# orijen dog food



## derenda (May 9, 2007)

does any one know anything about orijen dog food


----------



## Tanner's Mom (May 27, 2005)

I didn't see it on the Whole Dog Journal's dog food list.


----------



## Bonnie's Mommie (Mar 2, 2006)

I never heard of them but here's their webpage. Looks like they're a big company, which in today's recall crazy era, would send up a red flag to me. Maybe Canada has better regulations about the food and its ingredients than US, I don't know.

http://www.championpetfoods.com/


----------



## LitGal (May 15, 2007)

Orijen is made in Alberta Canada from mostly locally-grown fresh products.

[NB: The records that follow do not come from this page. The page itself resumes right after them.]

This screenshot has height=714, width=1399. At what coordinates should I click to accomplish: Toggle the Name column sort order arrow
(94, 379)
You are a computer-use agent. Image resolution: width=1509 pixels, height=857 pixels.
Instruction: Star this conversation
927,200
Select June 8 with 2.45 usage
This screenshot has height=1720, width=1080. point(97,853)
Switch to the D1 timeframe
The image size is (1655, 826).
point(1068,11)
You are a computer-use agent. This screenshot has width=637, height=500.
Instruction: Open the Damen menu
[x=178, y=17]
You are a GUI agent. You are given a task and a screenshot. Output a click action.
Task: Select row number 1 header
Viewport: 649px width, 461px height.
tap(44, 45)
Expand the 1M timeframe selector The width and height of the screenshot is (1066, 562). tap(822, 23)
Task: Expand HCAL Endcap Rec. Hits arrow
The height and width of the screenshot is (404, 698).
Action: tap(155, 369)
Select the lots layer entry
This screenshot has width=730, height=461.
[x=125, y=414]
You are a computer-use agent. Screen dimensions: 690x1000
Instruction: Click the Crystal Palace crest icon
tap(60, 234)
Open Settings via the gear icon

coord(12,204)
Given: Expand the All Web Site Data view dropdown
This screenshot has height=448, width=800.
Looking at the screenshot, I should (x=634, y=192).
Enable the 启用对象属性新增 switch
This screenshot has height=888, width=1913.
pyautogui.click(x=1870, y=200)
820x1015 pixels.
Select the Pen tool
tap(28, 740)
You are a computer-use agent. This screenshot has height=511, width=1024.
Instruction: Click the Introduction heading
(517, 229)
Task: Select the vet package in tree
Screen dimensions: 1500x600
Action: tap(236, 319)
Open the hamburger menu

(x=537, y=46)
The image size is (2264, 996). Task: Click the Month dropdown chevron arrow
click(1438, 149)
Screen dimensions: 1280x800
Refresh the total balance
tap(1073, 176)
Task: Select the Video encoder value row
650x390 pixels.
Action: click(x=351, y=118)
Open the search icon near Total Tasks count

It was developed by a vet who was frustrated by the lack of high quality dog food and it is shipped to many countries, so the standards have to be very high.

I have spoken to many dog owners who have done extensive research on pet foods, and all highly recommend Orijen (most of them say that this is probably one of the best foods).

My little girl is on Orijen and is doing very well - she has a beautiful coat, regular BMs, excellent health, and she loves it.

The following link contains reviews of Orijen.
http://www.rateitall.com/i-949636-orijen.aspx


----------



## derenda (May 9, 2007)

thanks so much for the info about this dog food i just put my Zoey Angel on it she seems to like it ok
i was thinking of tring something else but i want to see how she does on this first


----------



## DaisyMay (Jul 5, 2007)

> does any one know anything about orijen dog food[/B]


This is a really fantastic dog food. It is just recently available in the United States. It is not widely available but it is getting very popular. 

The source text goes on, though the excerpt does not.